Folk singer Stef Ekkel calls Karst’s death ‘bizarre’ and ‘unreal’. Ekkel: “And still so young. 59 years old, fully engaged in life. Success in music, a beautiful family, a proud grandfather. And then suddenly taken away from life.”

As a singer you live from the music, says Ekkel. “René did that too. You try to achieve success and you should always be allowed to do so. And René has been doing well in recent years,” says the folk singer. “And he was very happy and proud of that.”

The two were good friends. “We were already friends before we wrote the song Rather too thick in the box “, Ekkel looks back. “René once described our friendship very nicely. He said: even if you are standing on the A50 in the middle of the night with a flat tire and you call, I will come. That would also have been the case the other way around. He is in my heart and he always will be.”

Anton Geerts, from party duo the Dikdakkers, heard the news early this morning from his management. “I got a kind of goosebumps feeling,” he explains. “It really warmed me up. It’s unreal.”

“We are all Drenthe, but he is also very well-known and important for the whole of the Netherlands,” says Geerts. According to Geerts, the fact that Karst is so loved by many is partly because he was a modest man. “When we come on stage with the Dikdakkers, it is with a lot of fanfare, and that was not the case with René. He is still that troubadour with the guitar.”

Karst wrote the World Cup song For Gold With Orange for the Dikdakkers. Three days after the song was released, the Women’s Orange team was celebrating their victory on that song. “60 thousand people were singing along, a brilliant idea,” Geerts compliments. “He just pulled that out of his Hoogeveen hat.”

“This is not normal,” says folk singer Marco Schuitmaker. “You won’t believe it.” When he opened his phone this morning he received a video of him and Karst. “It said that rest in peace.” This is how the folk singer found out that René Karst has died.

“It took me a few minutes to realize that it was really true,” he says. Sadness and disbelief, that went through him. “He was already singing when I was born,” Schuitmaker begins. “He fought all his life to be successful, and he succeeded.”

According to Schuitmaker, Karst was always committed. “When you travel from A to B through the country, you are always busy. But René always made time for a chat and he always offered a listening ear. I am sure everyone will miss that,” he says firmly.

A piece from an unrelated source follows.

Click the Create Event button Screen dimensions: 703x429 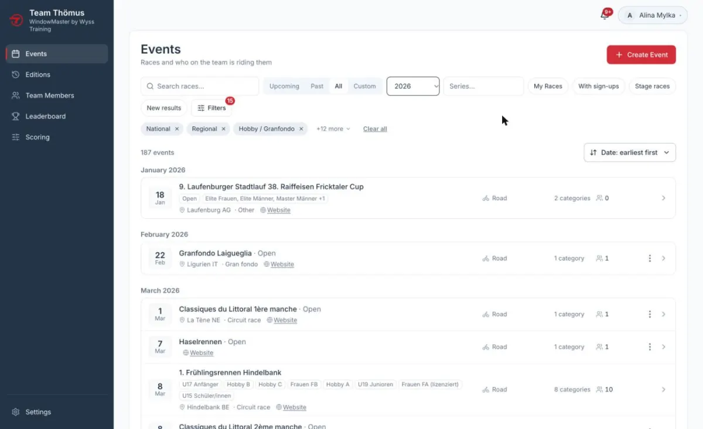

Presenter and programmer Willie Oosterhuis has known René Karst in that capacity for as long as he has been doing his job. “He was a sweet man,” he says. “Above all, he is a professional. Ultimately, he achieved great success with his party songs, but he is above all a singer-songwriter who has created beautiful, melodious songs.”

Oosterhuis knows that Karst was also busy caring for his grandchildren. “He wanted to make Ploef the Bear great again, for example, the famous bear that Karst sang about so often. He wanted to make a children’s book out of it, especially for his grandchildren.”

“The family will now be very sad,” says Oosterhuis. “But I hope that when we have progressed a little further, we will continue to honor his merits. You are only really worth something if you can mean something to others. René Karst was able to do that. He has made the world a little more beautiful.”